What is being asked: All lines containing the string "Task" must be copied from the entries.

Supplied material:
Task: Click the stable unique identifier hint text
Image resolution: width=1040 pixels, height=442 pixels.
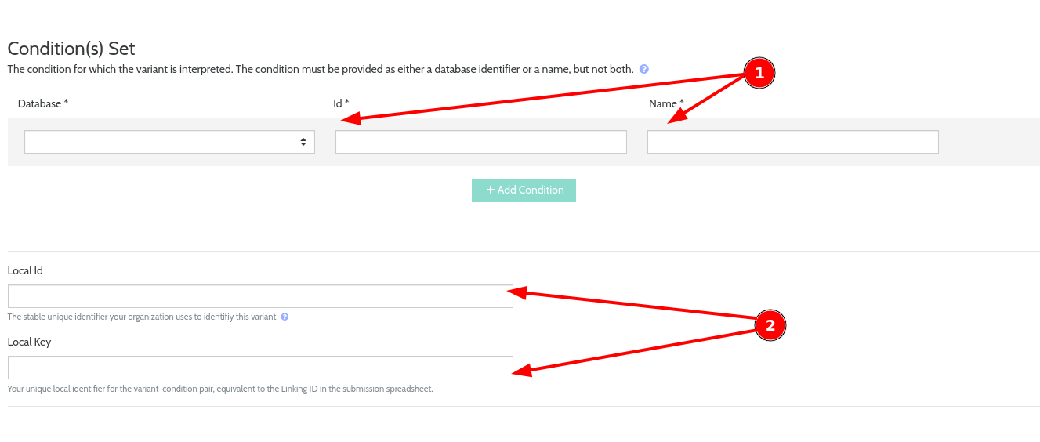Action: (x=143, y=317)
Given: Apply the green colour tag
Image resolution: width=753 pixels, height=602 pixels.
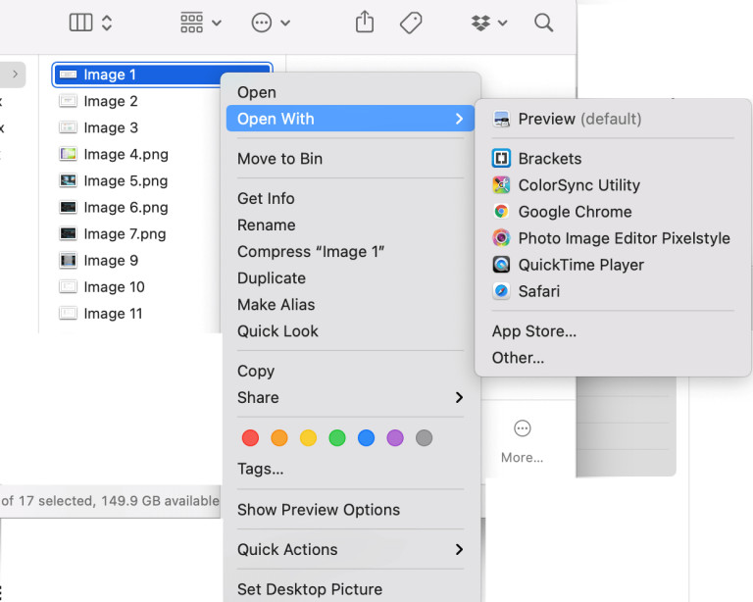Looking at the screenshot, I should [x=337, y=438].
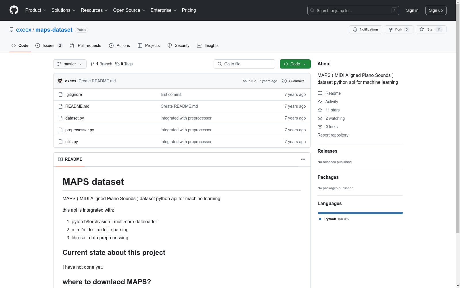Expand the Product menu

click(x=36, y=10)
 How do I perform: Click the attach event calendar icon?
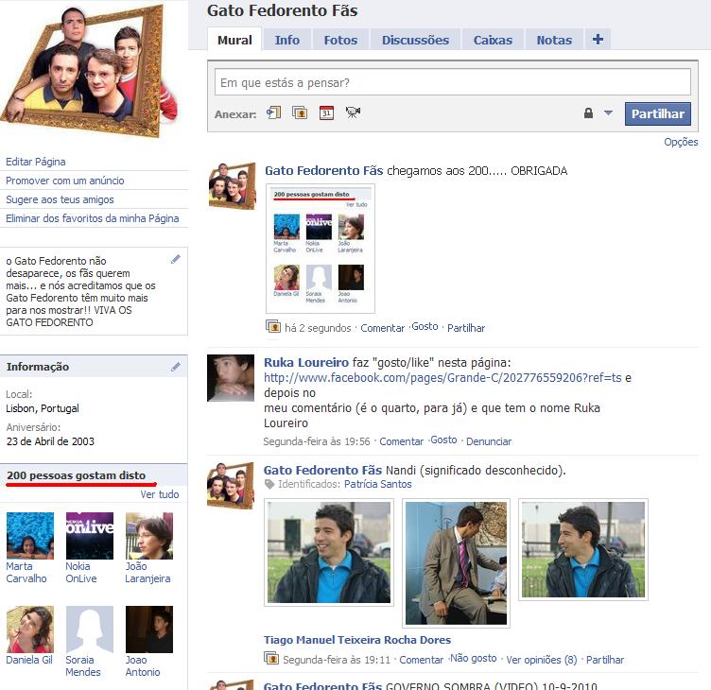(326, 113)
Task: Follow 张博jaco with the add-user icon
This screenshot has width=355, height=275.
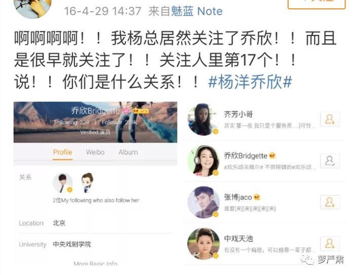Action: [x=330, y=202]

Solution:
Task: Click the stable unique identifier hint text
Task: Follow 张博jaco with the add-user icon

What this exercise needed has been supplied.